*Supplied material*:
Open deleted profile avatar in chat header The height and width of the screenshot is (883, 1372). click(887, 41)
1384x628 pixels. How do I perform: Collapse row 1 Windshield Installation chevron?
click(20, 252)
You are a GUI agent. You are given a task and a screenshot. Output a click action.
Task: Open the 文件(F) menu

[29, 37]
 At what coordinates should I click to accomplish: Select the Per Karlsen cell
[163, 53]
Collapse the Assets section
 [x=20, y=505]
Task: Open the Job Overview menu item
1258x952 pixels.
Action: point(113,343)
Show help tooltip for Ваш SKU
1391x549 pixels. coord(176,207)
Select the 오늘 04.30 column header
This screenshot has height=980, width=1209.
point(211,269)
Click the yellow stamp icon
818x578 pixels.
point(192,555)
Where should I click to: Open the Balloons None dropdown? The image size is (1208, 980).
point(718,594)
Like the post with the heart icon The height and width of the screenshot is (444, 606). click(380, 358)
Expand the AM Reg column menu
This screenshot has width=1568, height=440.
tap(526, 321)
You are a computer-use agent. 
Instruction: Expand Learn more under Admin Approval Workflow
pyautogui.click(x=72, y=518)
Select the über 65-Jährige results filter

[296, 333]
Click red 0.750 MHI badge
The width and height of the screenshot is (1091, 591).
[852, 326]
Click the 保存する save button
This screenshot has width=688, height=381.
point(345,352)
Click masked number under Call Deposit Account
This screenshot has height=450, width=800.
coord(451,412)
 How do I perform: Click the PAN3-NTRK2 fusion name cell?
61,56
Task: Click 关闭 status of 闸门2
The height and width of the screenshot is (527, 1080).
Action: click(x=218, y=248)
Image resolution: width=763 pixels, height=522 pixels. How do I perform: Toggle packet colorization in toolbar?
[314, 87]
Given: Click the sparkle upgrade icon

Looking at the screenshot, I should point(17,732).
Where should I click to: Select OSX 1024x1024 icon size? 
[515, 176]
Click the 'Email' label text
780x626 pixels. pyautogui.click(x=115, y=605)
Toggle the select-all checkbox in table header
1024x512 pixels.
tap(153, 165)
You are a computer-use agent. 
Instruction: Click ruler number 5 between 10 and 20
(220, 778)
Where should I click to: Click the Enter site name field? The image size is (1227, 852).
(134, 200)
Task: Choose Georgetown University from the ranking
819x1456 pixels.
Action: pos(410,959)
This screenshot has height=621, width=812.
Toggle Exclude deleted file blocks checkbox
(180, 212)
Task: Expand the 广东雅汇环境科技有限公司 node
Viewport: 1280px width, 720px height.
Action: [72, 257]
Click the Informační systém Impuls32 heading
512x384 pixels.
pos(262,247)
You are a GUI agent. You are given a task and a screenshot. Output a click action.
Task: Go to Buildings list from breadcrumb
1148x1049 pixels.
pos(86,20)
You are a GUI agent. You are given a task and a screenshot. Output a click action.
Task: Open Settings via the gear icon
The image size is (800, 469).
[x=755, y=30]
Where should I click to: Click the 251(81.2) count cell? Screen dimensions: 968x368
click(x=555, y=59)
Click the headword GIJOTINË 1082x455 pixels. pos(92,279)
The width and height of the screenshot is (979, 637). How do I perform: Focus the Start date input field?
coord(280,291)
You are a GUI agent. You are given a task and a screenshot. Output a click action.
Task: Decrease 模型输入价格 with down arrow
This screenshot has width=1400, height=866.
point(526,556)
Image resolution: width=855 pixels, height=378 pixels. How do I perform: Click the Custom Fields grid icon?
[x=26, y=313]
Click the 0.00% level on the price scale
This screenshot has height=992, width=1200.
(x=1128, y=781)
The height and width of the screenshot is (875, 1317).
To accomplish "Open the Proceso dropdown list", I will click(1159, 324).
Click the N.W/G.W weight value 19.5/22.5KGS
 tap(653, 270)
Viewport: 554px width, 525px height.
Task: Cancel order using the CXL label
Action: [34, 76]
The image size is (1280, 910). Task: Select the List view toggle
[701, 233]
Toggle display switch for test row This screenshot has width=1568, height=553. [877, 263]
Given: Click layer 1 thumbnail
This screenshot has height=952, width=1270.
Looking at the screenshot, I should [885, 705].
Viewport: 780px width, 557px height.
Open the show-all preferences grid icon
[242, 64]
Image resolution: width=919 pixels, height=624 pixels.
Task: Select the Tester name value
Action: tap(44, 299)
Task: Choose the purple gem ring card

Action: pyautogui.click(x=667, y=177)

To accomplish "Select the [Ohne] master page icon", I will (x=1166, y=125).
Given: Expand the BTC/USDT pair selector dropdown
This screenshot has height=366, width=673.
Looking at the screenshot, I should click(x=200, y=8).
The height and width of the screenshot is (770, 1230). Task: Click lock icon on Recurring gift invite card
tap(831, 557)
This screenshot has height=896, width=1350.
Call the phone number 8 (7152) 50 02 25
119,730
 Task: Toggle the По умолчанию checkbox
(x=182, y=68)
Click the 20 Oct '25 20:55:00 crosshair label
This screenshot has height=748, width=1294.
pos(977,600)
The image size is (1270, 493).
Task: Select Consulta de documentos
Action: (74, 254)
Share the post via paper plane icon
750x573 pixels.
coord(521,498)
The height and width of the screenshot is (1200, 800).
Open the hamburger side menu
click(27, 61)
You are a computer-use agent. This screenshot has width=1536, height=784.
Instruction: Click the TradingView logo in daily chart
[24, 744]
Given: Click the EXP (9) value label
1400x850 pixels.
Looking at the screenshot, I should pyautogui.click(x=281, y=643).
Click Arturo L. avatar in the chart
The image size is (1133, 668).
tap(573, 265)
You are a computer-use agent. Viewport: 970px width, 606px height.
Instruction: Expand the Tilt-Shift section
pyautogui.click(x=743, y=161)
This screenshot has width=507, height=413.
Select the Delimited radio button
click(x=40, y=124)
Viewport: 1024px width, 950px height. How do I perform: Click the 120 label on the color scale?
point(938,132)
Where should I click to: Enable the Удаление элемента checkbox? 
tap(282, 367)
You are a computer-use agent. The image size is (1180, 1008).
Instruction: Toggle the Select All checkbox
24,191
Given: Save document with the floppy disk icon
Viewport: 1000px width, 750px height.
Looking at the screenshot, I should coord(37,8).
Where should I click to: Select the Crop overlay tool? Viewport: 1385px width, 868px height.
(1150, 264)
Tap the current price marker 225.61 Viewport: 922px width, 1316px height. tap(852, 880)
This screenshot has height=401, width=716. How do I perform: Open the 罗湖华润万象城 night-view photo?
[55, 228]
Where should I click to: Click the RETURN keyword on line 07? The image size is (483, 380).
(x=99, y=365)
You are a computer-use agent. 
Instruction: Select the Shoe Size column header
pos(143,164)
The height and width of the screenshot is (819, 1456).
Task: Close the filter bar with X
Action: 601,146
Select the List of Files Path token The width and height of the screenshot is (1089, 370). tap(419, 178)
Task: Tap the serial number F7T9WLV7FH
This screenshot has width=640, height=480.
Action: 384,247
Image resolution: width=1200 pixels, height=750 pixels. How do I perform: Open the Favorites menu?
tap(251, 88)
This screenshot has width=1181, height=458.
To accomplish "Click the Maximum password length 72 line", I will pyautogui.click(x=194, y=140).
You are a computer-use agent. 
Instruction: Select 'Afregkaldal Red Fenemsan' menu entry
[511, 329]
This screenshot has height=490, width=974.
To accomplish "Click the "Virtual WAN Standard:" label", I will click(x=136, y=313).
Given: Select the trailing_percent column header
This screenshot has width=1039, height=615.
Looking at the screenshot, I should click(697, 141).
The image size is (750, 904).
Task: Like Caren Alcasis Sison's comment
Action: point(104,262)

*Task to complete*: Can you rewrite all the records above, changing "How do I perform" to "How can I perform" and leaving everything else unchanged?

*Written answer*:
Open deleted profile avatar in chat header The height and width of the screenshot is (883, 1372). click(887, 41)
1384x628 pixels. How can I perform: Collapse row 1 Windshield Installation chevron?
click(20, 252)
You are a GUI agent. You are given a task and a screenshot. Output a click action.
Task: Open the 文件(F) menu

[29, 37]
 At what coordinates should I click to accomplish: Select the Per Karlsen cell
[163, 53]
Collapse the Assets section
 [x=20, y=505]
Task: Open the Job Overview menu item
1258x952 pixels.
Action: point(113,343)
Show help tooltip for Ваш SKU
1391x549 pixels. coord(176,207)
Select the 오늘 04.30 column header
This screenshot has height=980, width=1209.
point(211,269)
Click the yellow stamp icon
818x578 pixels.
point(192,555)
Where should I click to: Open the Balloons None dropdown? The image size is (1208, 980).
point(718,594)
Like the post with the heart icon The height and width of the screenshot is (444, 606). click(380, 358)
Expand the AM Reg column menu
This screenshot has width=1568, height=440.
tap(526, 321)
You are a computer-use agent. 
Instruction: Expand Learn more under Admin Approval Workflow
pyautogui.click(x=72, y=518)
Select the über 65-Jährige results filter

[296, 333]
Click red 0.750 MHI badge
The width and height of the screenshot is (1091, 591).
[852, 326]
Click the 保存する save button
This screenshot has width=688, height=381.
point(345,352)
Click masked number under Call Deposit Account
This screenshot has height=450, width=800.
coord(451,412)
 How can I perform: Click the PAN3-NTRK2 fusion name cell?
61,56
Task: Click 关闭 status of 闸门2
The height and width of the screenshot is (527, 1080).
Action: click(x=218, y=248)
Image resolution: width=763 pixels, height=522 pixels. How can I perform: Toggle packet colorization in toolbar?
[314, 87]
Given: Click the sparkle upgrade icon

Looking at the screenshot, I should point(17,732).
Where should I click to: Select OSX 1024x1024 icon size? 
[515, 176]
Click the 'Email' label text
780x626 pixels. pyautogui.click(x=115, y=605)
Toggle the select-all checkbox in table header
1024x512 pixels.
tap(153, 165)
You are a computer-use agent. 
Instruction: Click ruler number 5 between 10 and 20
(220, 778)
Where should I click to: Click the Enter site name field? The image size is (1227, 852).
(134, 200)
Task: Choose Georgetown University from the ranking
819x1456 pixels.
Action: pos(410,959)
This screenshot has height=621, width=812.
Toggle Exclude deleted file blocks checkbox
(180, 212)
Task: Expand the 广东雅汇环境科技有限公司 node
Viewport: 1280px width, 720px height.
Action: [72, 257]
Click the Informační systém Impuls32 heading
512x384 pixels.
pos(262,247)
You are a GUI agent. You are given a task and a screenshot. Output a click action.
Task: Go to Buildings list from breadcrumb
1148x1049 pixels.
pos(86,20)
You are a GUI agent. You are given a task and a screenshot. Output a click action.
Task: Open Settings via the gear icon
The image size is (800, 469).
[x=755, y=30]
Where should I click to: Click the 251(81.2) count cell? Screen dimensions: 968x368
click(x=555, y=59)
Click the headword GIJOTINË 1082x455 pixels. pos(92,279)
The width and height of the screenshot is (979, 637). How can I perform: Focus the Start date input field?
coord(280,291)
You are a GUI agent. You are given a task and a screenshot. Output a click action.
Task: Decrease 模型输入价格 with down arrow
This screenshot has width=1400, height=866.
point(526,556)
Image resolution: width=855 pixels, height=378 pixels. How can I perform: Click the Custom Fields grid icon?
[x=26, y=313]
Click the 0.00% level on the price scale
This screenshot has height=992, width=1200.
(x=1128, y=781)
The height and width of the screenshot is (875, 1317).
To accomplish "Open the Proceso dropdown list", I will click(1159, 324).
Click the N.W/G.W weight value 19.5/22.5KGS
 tap(653, 270)
Viewport: 554px width, 525px height.
Task: Cancel order using the CXL label
Action: [34, 76]
The image size is (1280, 910). Task: Select the List view toggle
[701, 233]
Toggle display switch for test row This screenshot has width=1568, height=553. [877, 263]
Given: Click layer 1 thumbnail
This screenshot has height=952, width=1270.
Looking at the screenshot, I should [885, 705].
Viewport: 780px width, 557px height.
Open the show-all preferences grid icon
[242, 64]
Image resolution: width=919 pixels, height=624 pixels.
Task: Select the Tester name value
Action: tap(44, 299)
Task: Choose the purple gem ring card

Action: pyautogui.click(x=667, y=177)

To accomplish "Select the [Ohne] master page icon", I will (x=1166, y=125).
Given: Expand the BTC/USDT pair selector dropdown
This screenshot has height=366, width=673.
Looking at the screenshot, I should click(x=200, y=8).
The height and width of the screenshot is (770, 1230). Task: Click lock icon on Recurring gift invite card
tap(831, 557)
This screenshot has height=896, width=1350.
Call the phone number 8 (7152) 50 02 25
119,730
 Task: Toggle the По умолчанию checkbox
(x=182, y=68)
Click the 20 Oct '25 20:55:00 crosshair label
This screenshot has height=748, width=1294.
pos(977,600)
The image size is (1270, 493).
Task: Select Consulta de documentos
Action: (74, 254)
Share the post via paper plane icon
750x573 pixels.
coord(521,498)
The height and width of the screenshot is (1200, 800).
Open the hamburger side menu
click(27, 61)
You are a computer-use agent. This screenshot has width=1536, height=784.
Instruction: Click the TradingView logo in daily chart
[24, 744]
Given: Click the EXP (9) value label
1400x850 pixels.
Looking at the screenshot, I should pyautogui.click(x=281, y=643).
Click Arturo L. avatar in the chart
The image size is (1133, 668).
tap(573, 265)
You are a computer-use agent. Viewport: 970px width, 606px height.
Instruction: Expand the Tilt-Shift section
pyautogui.click(x=743, y=161)
This screenshot has width=507, height=413.
Select the Delimited radio button
click(x=40, y=124)
Viewport: 1024px width, 950px height. How can I perform: Click the 120 label on the color scale?
point(938,132)
Where should I click to: Enable the Удаление элемента checkbox? 
tap(282, 367)
You are a computer-use agent. The image size is (1180, 1008).
Instruction: Toggle the Select All checkbox
24,191
Given: Save document with the floppy disk icon
Viewport: 1000px width, 750px height.
Looking at the screenshot, I should coord(37,8).
Where should I click to: Select the Crop overlay tool? Viewport: 1385px width, 868px height.
(1150, 264)
Tap the current price marker 225.61 Viewport: 922px width, 1316px height. tap(852, 880)
This screenshot has height=401, width=716. How can I perform: Open the 罗湖华润万象城 night-view photo?
[55, 228]
Where should I click to: Click the RETURN keyword on line 07? The image size is (483, 380).
(x=99, y=365)
You are a computer-use agent. 
Instruction: Select the Shoe Size column header
pos(143,164)
The height and width of the screenshot is (819, 1456).
Task: Close the filter bar with X
Action: 601,146
Select the List of Files Path token The width and height of the screenshot is (1089, 370). tap(419, 178)
Task: Tap the serial number F7T9WLV7FH
This screenshot has width=640, height=480.
Action: 384,247
Image resolution: width=1200 pixels, height=750 pixels. How can I perform: Open the Favorites menu?
tap(251, 88)
This screenshot has width=1181, height=458.
To accomplish "Click the Maximum password length 72 line", I will pyautogui.click(x=194, y=140).
You are a computer-use agent. 
Instruction: Select 'Afregkaldal Red Fenemsan' menu entry
[511, 329]
This screenshot has height=490, width=974.
To accomplish "Click the "Virtual WAN Standard:" label", I will click(x=136, y=313).
Given: Select the trailing_percent column header
This screenshot has width=1039, height=615.
Looking at the screenshot, I should click(697, 141).
The image size is (750, 904).
Task: Like Caren Alcasis Sison's comment
Action: point(104,262)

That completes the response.